Writing up a PhD: some numbers
Today I finally submitted my PhD thesis (🎉) and what better way to celebrate that day than doing some data analysis and visualization, right? So, let’s get some idea on how much time the actual write-up took after all and how I spent my time during these weeks. Luckily, I’m running RescueTime on my machines. The service allows you to monitor how, when and how long you’re using your computer. In addition to this it also keeps track of which programs you’re using, which websites you’re visiting and additionally even classifies these things into very productive, productive, neutral, distracting and very distracting usage. In short: Writing, good. Facebook, bad.
Thanks to the RescueTime API it’s rather easy to export this data and end up with a nice spreadsheet.

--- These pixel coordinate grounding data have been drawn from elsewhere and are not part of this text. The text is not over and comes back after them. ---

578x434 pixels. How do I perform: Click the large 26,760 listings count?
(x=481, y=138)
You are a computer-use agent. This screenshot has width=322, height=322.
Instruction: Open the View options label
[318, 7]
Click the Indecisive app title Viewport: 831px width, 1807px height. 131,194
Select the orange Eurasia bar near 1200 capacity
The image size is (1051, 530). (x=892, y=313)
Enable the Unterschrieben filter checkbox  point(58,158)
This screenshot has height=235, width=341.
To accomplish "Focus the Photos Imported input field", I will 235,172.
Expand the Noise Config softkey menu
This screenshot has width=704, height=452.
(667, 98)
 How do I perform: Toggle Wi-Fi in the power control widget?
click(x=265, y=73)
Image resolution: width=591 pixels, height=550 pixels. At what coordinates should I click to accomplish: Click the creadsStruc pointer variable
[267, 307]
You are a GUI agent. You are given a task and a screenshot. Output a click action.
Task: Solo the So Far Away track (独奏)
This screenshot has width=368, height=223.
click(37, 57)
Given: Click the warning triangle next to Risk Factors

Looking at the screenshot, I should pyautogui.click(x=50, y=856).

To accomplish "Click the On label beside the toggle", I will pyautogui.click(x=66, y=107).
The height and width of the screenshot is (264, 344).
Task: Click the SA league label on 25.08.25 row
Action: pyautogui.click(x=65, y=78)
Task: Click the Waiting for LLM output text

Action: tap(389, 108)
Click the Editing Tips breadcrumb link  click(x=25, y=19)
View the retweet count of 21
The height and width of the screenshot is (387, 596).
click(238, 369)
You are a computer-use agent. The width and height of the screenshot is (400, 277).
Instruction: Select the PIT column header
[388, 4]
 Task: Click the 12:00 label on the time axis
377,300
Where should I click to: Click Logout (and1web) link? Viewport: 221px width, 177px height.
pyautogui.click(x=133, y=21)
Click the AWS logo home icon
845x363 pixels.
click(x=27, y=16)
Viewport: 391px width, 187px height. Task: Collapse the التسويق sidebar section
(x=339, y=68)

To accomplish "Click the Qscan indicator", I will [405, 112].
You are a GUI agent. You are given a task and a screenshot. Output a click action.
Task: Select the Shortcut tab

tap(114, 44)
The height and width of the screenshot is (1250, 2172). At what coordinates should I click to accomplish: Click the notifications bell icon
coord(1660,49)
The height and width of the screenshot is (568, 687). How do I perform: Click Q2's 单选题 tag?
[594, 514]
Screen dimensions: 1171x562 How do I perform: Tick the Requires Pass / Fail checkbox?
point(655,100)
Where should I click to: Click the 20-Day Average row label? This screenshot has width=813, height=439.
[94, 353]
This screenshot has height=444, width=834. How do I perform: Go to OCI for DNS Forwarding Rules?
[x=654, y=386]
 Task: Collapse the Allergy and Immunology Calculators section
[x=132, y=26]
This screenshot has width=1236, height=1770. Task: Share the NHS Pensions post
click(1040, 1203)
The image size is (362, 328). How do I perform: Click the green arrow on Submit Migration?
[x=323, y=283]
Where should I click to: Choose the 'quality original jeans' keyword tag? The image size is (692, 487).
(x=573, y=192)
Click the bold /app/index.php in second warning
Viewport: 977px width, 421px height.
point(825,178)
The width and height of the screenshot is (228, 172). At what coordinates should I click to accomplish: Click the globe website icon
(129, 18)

If Python is your language of choice, there is even an easily usable example on GitHub. As I did more or less daily Git commits of my writing progress, I know that my writing process (and all the related paperwork, which included a bazillion forms) took from 2017-07-10 to 2017-09-20. Let’s have a look on how much time I spent working during this time. To have some baseline comparison I quickly grabbed data for a similar timeframe (from 2017-05-03 to 2017-07-03, bound by traveling before and after). I plotted the cumulative time I worked during these time periods, categorized by the alleged productivity levels, showing some fun differences between the time before the writing (subfigure A below) and during the writing process (subfigure B below). Not only has the total productive time doubled during the writing period, the weekends spent writing can be seen by the constant slopes for long periods as well.
We can also have a quick look into which activities kept me most busy during the 72 days of writing (subfigure A below). Don’t judge me, but I did actually end up writing my thesis in Microsoft Word. If you’re a LaTeX-follower and are mad now, maybe have a look at this paper before judging me too harshly (If you’re a dedicated Word user and feel smug now, look at this critique of the paper). In any case, not really surprisingly, I spent around 30% of my time somehow interacting with MS Word. Even combined, my second and third most heavily used pieces of software during the time – Terminator (my favorite terminal on Linux) and iTerm2 (my favorite terminal on Mac OS) – don’t come close in total usage time. There’s also some offline time (that you can manually log with RescueTime), like the Bioinformatics Open Source Conference which took place in Prague in July and further PhD related offline duties, as journal clubs, group seminars, and general mentoring things. If one looks at the cumulative hours spent for some of the activities (subfigure B below, the grey backdrop is the cumulative sum of productive time) one can nicely see how basically all other things give way for the final writing and editing.
Still, somehow there’s a lot of time missing from these plots, which is categorized as productive but didn’t make the cut for the top ranking tools. Which is somewhat expected, as RescueTime performs its activity-classification even on the level of websites for all web-related stuff (how else would it know when I’m slacking off, tweeting about whatever?). For that reason, all literature research on the web is basically absent, as there’s a thousand different scientific journals, which will all be put into their own tiny activities. Luckily there’s some higher-level classification provided in RescueTime as well. If we look at the Category level this can be nicely seen. Here, things like iTerm2, Terminator, Atom, GitHub etc. all grouped into General Software Development. And it is basically only now that the category of General Reference and Learning pops up, made up of lots of visits to all the different journals.
It’s fun to track the own writing progress like this and to be able to get a retrospective picture of the time put in. For the next thesis I’d totally do that again. I’ll deliver some plots on how much coffee I had as soon as I can calculate those numbers. 😂